== Stated goal ==
Please print the records below word for word, with every line unchanged and in the same order.

== Records for the exercise ==

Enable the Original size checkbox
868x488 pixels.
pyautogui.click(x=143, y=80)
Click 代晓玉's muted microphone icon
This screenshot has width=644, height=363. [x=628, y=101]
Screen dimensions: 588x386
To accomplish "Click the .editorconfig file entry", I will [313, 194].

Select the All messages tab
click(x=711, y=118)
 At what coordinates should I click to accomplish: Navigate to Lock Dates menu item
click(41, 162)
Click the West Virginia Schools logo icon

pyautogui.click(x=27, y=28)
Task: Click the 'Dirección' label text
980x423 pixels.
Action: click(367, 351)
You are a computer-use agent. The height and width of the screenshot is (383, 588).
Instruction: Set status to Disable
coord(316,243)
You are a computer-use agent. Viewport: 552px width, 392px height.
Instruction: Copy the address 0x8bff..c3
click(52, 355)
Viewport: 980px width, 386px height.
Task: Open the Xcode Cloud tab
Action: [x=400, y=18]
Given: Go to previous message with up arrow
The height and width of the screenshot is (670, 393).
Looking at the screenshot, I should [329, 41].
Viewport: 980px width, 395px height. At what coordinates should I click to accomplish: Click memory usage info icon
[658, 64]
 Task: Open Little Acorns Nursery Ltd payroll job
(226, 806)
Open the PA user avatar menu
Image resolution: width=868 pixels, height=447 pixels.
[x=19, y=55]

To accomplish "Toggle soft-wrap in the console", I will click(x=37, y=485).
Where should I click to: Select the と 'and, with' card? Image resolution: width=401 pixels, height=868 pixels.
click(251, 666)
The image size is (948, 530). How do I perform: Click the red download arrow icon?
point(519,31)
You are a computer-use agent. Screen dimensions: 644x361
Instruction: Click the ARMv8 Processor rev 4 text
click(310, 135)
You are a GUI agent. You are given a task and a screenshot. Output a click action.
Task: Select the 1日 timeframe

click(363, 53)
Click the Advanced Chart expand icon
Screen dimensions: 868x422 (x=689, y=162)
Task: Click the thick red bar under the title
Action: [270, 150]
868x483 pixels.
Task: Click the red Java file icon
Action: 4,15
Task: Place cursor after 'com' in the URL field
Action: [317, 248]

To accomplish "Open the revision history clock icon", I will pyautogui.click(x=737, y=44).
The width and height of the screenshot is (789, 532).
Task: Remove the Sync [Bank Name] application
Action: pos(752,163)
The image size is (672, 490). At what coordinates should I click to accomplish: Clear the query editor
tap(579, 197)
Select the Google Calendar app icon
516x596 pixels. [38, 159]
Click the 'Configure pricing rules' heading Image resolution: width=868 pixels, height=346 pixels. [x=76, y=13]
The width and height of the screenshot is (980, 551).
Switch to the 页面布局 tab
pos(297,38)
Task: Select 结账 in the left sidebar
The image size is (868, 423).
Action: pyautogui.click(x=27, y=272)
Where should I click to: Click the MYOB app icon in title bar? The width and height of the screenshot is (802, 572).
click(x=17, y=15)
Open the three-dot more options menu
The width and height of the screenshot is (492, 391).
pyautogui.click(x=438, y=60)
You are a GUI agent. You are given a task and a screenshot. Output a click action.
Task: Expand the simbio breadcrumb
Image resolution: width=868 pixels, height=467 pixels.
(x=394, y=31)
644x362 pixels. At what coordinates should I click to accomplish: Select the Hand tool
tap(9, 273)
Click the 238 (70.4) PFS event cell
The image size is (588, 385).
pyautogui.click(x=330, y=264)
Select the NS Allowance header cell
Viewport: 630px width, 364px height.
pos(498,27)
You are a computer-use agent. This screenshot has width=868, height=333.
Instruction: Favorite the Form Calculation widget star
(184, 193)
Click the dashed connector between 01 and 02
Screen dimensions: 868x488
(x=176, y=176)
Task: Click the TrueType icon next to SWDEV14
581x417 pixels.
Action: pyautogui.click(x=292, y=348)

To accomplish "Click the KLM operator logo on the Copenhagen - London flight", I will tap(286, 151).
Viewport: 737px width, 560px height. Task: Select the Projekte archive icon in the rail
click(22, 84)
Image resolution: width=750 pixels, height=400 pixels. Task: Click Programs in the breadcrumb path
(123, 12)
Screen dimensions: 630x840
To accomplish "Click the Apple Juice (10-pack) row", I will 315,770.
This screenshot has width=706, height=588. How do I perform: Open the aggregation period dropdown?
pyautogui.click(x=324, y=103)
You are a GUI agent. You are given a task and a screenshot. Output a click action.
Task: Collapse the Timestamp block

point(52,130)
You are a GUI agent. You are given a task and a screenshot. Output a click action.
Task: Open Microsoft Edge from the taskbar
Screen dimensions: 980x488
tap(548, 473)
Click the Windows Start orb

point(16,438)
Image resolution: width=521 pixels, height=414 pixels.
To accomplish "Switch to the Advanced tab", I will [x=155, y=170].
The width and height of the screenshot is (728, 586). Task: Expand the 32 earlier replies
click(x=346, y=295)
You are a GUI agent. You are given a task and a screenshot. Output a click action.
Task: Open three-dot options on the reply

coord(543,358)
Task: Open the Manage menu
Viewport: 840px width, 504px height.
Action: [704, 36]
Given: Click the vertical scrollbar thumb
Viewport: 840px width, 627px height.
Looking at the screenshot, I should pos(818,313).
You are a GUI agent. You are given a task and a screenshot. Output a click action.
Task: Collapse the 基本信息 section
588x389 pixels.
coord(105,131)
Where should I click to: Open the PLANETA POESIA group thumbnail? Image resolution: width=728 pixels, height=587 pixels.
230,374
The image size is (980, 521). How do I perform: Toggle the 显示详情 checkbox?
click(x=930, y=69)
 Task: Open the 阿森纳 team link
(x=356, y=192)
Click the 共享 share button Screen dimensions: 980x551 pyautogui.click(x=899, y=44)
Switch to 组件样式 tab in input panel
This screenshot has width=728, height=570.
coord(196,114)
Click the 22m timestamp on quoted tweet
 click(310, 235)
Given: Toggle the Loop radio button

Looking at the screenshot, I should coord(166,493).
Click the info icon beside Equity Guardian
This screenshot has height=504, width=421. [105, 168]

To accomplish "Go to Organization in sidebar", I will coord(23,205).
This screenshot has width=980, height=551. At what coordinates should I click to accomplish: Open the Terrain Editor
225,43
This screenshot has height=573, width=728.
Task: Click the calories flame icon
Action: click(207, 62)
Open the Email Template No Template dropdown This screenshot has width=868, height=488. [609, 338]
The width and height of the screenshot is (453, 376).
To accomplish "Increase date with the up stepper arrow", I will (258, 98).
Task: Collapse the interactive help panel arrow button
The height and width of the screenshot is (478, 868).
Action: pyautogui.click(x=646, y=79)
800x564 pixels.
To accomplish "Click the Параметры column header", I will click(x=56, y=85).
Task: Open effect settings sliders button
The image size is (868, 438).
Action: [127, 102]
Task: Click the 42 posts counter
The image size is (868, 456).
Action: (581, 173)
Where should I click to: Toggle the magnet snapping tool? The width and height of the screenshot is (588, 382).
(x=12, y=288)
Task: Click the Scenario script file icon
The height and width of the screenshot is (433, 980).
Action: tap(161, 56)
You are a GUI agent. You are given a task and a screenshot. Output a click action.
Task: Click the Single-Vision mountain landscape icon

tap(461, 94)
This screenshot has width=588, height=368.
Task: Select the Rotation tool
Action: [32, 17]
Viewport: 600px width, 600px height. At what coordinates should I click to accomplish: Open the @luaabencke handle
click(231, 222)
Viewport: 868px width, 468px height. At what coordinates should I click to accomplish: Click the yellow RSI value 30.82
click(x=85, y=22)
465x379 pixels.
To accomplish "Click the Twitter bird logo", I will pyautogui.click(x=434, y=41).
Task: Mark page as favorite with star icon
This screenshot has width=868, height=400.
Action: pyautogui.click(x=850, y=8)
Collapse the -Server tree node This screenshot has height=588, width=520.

== Exercise result ==
Enable the Original size checkbox
868x488 pixels.
pyautogui.click(x=143, y=80)
Click 代晓玉's muted microphone icon
This screenshot has width=644, height=363. [x=628, y=101]
Screen dimensions: 588x386
To accomplish "Click the .editorconfig file entry", I will [313, 194].

Select the All messages tab
click(x=711, y=118)
 At what coordinates should I click to accomplish: Navigate to Lock Dates menu item
click(41, 162)
Click the West Virginia Schools logo icon

pyautogui.click(x=27, y=28)
Task: Click the 'Dirección' label text
980x423 pixels.
Action: click(367, 351)
You are a computer-use agent. The height and width of the screenshot is (383, 588).
Instruction: Set status to Disable
coord(316,243)
You are a computer-use agent. Viewport: 552px width, 392px height.
Instruction: Copy the address 0x8bff..c3
click(52, 355)
Viewport: 980px width, 386px height.
Task: Open the Xcode Cloud tab
Action: [x=400, y=18]
Given: Go to previous message with up arrow
The height and width of the screenshot is (670, 393).
Looking at the screenshot, I should [329, 41].
Viewport: 980px width, 395px height. At what coordinates should I click to accomplish: Click memory usage info icon
[658, 64]
 Task: Open Little Acorns Nursery Ltd payroll job
(226, 806)
Open the PA user avatar menu
Image resolution: width=868 pixels, height=447 pixels.
[x=19, y=55]

To accomplish "Toggle soft-wrap in the console", I will click(x=37, y=485).
Where should I click to: Select the と 'and, with' card? Image resolution: width=401 pixels, height=868 pixels.
click(251, 666)
The image size is (948, 530). How do I perform: Click the red download arrow icon?
point(519,31)
You are a computer-use agent. Screen dimensions: 644x361
Instruction: Click the ARMv8 Processor rev 4 text
click(310, 135)
You are a GUI agent. You are given a task and a screenshot. Output a click action.
Task: Select the 1日 timeframe

click(363, 53)
Click the Advanced Chart expand icon
Screen dimensions: 868x422 (x=689, y=162)
Task: Click the thick red bar under the title
Action: [270, 150]
868x483 pixels.
Task: Click the red Java file icon
Action: 4,15
Task: Place cursor after 'com' in the URL field
Action: [317, 248]

To accomplish "Open the revision history clock icon", I will pyautogui.click(x=737, y=44).
The width and height of the screenshot is (789, 532).
Task: Remove the Sync [Bank Name] application
Action: pos(752,163)
The image size is (672, 490). At what coordinates should I click to accomplish: Clear the query editor
tap(579, 197)
Select the Google Calendar app icon
516x596 pixels. [38, 159]
Click the 'Configure pricing rules' heading Image resolution: width=868 pixels, height=346 pixels. [x=76, y=13]
The width and height of the screenshot is (980, 551).
Switch to the 页面布局 tab
pos(297,38)
Task: Select 结账 in the left sidebar
The image size is (868, 423).
Action: pyautogui.click(x=27, y=272)
Where should I click to: Click the MYOB app icon in title bar? The width and height of the screenshot is (802, 572).
click(x=17, y=15)
Open the three-dot more options menu
The width and height of the screenshot is (492, 391).
pyautogui.click(x=438, y=60)
You are a GUI agent. You are given a task and a screenshot. Output a click action.
Task: Expand the simbio breadcrumb
Image resolution: width=868 pixels, height=467 pixels.
(x=394, y=31)
644x362 pixels. At what coordinates should I click to accomplish: Select the Hand tool
tap(9, 273)
Click the 238 (70.4) PFS event cell
The image size is (588, 385).
pyautogui.click(x=330, y=264)
Select the NS Allowance header cell
Viewport: 630px width, 364px height.
pos(498,27)
You are a computer-use agent. This screenshot has width=868, height=333.
Instruction: Favorite the Form Calculation widget star
(184, 193)
Click the dashed connector between 01 and 02
Screen dimensions: 868x488
(x=176, y=176)
Task: Click the TrueType icon next to SWDEV14
581x417 pixels.
Action: pyautogui.click(x=292, y=348)

To accomplish "Click the KLM operator logo on the Copenhagen - London flight", I will tap(286, 151).
Viewport: 737px width, 560px height. Task: Select the Projekte archive icon in the rail
click(22, 84)
Image resolution: width=750 pixels, height=400 pixels. Task: Click Programs in the breadcrumb path
(123, 12)
Screen dimensions: 630x840
To accomplish "Click the Apple Juice (10-pack) row", I will 315,770.
This screenshot has width=706, height=588. How do I perform: Open the aggregation period dropdown?
pyautogui.click(x=324, y=103)
You are a GUI agent. You are given a task and a screenshot. Output a click action.
Task: Collapse the Timestamp block

point(52,130)
You are a GUI agent. You are given a task and a screenshot. Output a click action.
Task: Open Microsoft Edge from the taskbar
Screen dimensions: 980x488
tap(548, 473)
Click the Windows Start orb

point(16,438)
Image resolution: width=521 pixels, height=414 pixels.
To accomplish "Switch to the Advanced tab", I will [x=155, y=170].
The width and height of the screenshot is (728, 586). Task: Expand the 32 earlier replies
click(x=346, y=295)
You are a GUI agent. You are given a task and a screenshot. Output a click action.
Task: Open three-dot options on the reply

coord(543,358)
Task: Open the Manage menu
Viewport: 840px width, 504px height.
Action: [704, 36]
Given: Click the vertical scrollbar thumb
Viewport: 840px width, 627px height.
Looking at the screenshot, I should pos(818,313).
You are a GUI agent. You are given a task and a screenshot. Output a click action.
Task: Collapse the 基本信息 section
588x389 pixels.
coord(105,131)
Where should I click to: Open the PLANETA POESIA group thumbnail? Image resolution: width=728 pixels, height=587 pixels.
230,374
The image size is (980, 521). How do I perform: Toggle the 显示详情 checkbox?
click(x=930, y=69)
 Task: Open the 阿森纳 team link
(x=356, y=192)
Click the 共享 share button Screen dimensions: 980x551 pyautogui.click(x=899, y=44)
Switch to 组件样式 tab in input panel
This screenshot has width=728, height=570.
coord(196,114)
Click the 22m timestamp on quoted tweet
 click(310, 235)
Given: Toggle the Loop radio button

Looking at the screenshot, I should coord(166,493).
Click the info icon beside Equity Guardian
This screenshot has height=504, width=421. [105, 168]

To accomplish "Go to Organization in sidebar", I will coord(23,205).
This screenshot has width=980, height=551. At what coordinates should I click to accomplish: Open the Terrain Editor
225,43
This screenshot has height=573, width=728.
Task: Click the calories flame icon
Action: click(207, 62)
Open the Email Template No Template dropdown This screenshot has width=868, height=488. [609, 338]
The width and height of the screenshot is (453, 376).
To accomplish "Increase date with the up stepper arrow", I will (258, 98).
Task: Collapse the interactive help panel arrow button
The height and width of the screenshot is (478, 868).
Action: pyautogui.click(x=646, y=79)
800x564 pixels.
To accomplish "Click the Параметры column header", I will click(x=56, y=85).
Task: Open effect settings sliders button
The image size is (868, 438).
Action: [127, 102]
Task: Click the 42 posts counter
The image size is (868, 456).
Action: (581, 173)
Where should I click to: Toggle the magnet snapping tool? The width and height of the screenshot is (588, 382).
(x=12, y=288)
Task: Click the Scenario script file icon
The height and width of the screenshot is (433, 980).
Action: tap(161, 56)
You are a GUI agent. You are given a task and a screenshot. Output a click action.
Task: Click the Single-Vision mountain landscape icon

tap(461, 94)
This screenshot has width=588, height=368.
Task: Select the Rotation tool
Action: [32, 17]
Viewport: 600px width, 600px height. At what coordinates should I click to accomplish: Open the @luaabencke handle
click(231, 222)
Viewport: 868px width, 468px height. At what coordinates should I click to accomplish: Click the yellow RSI value 30.82
click(x=85, y=22)
465x379 pixels.
To accomplish "Click the Twitter bird logo", I will pyautogui.click(x=434, y=41).
Task: Mark page as favorite with star icon
This screenshot has width=868, height=400.
Action: pyautogui.click(x=850, y=8)
Collapse the -Server tree node This screenshot has height=588, width=520.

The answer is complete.